I know that this is a religious fact, but its impressive that the most important ace of the WW2 hs not any docummented kill, there is not guncams, not serial numbers... nothing. The only things you can see about the Hartmann victorys are:
- 150 from Personal Hartman's journal
- 187 from Letters to his wife
- 15 from the JG52 journals (there is another journal that was lost but nobody saws it).

You can read about that from the official Hartman biographers; Raymond F. Toliver and Trevor J. Constable in the book "The Blond Knight of Germany". They took years trying to find evidences, but they did not find it. Strange.

and if you read this, may be find that Hartmann was a individualist guy 
http://www.graf-grislawski.elknet.pl/hartmann.htm

Now, look at this:

"Perhaps the last words should be left to Kozhedub himself, who provides the following revealing recollections: "I destroyed my first enemy aircraft in the air during the Battle of Kursk. Historians have been setting forth my total score as 62 victories. As a matter of fact this figure requires revision. There were many victories that either remained unconfirmed or were credited to fellow pilots. I reckon that my personal score actually is in excess of 100 victories while I never counted enemy aircraft destroyed jointly with my comrades." "

http://users.senet.com.au/~wingman/kozhedub.html "
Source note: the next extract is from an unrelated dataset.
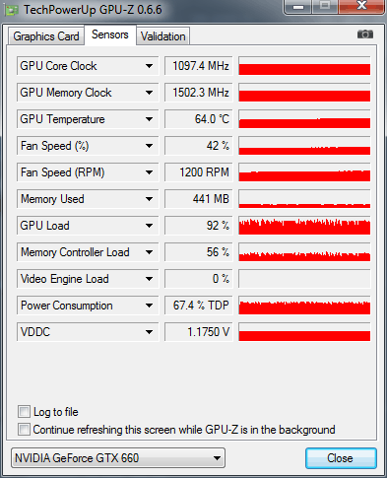This screenshot has height=478, width=387.
Task: Open the NVIDIA GeForce GTX 660 device selector
Action: (118, 457)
Kozhedub claimed more than 100, but VVs only confirmed 62, whats's the Hartman's method to confirm a kill? Letter to his wife?. Where is all that docummented kills from Luftwaffe?, where is the files?.

In religion, people believe or not, I only believe in things I can see.

Regards


----------



## trackend (Jun 7, 2005)

It all sounds very iffy to me having tried it myself now and getting an accurate figure is very nigh impossible. verifying claims with real accuracy is a field that is beyond my limited Knowledge I can get figures from this to this but saying it was defiantly 50 or what ever seems to throw up too many variables and all I end up with is approximate numbers.
Claims leave room for error especially in the heat of a battle reports of lost aircraft do not it appears to me indicate that a certain pilot was responsible for its destruction.
I would be very interested how these figures are arrived at with such accuracy. Please enlighten me guys cheers.


----------



## evangilder (Jun 7, 2005)

Well, let's see, historians generally agree that Kozhedub's tally was 62. They also generally agree of Hartmann's tally. My question is why is there quibbling about one versus the other? I have not doubt that both men were skilled in their craft and good fighter pilots. But the final comment "In religion, people believe or not, I only believe in things I can see. " is contradictory. Did you SEE those kills with your own eyes?


----------



## trackend (Jun 7, 2005)

2 very valid points Evan thanks.
I didnt see WW2 but I believe it happened


----------



## BombTaxi (Jun 7, 2005)

Its impossible to say that Kozhedub scored less kills than he claimed just by looking at LW loss records. Have you considered that some of his kills may have been Hungarian/Bulgarian/Slovakian? They were flying 109s...some of his 'German' 109 kills could have been scored against co-belligerent Axis airforces.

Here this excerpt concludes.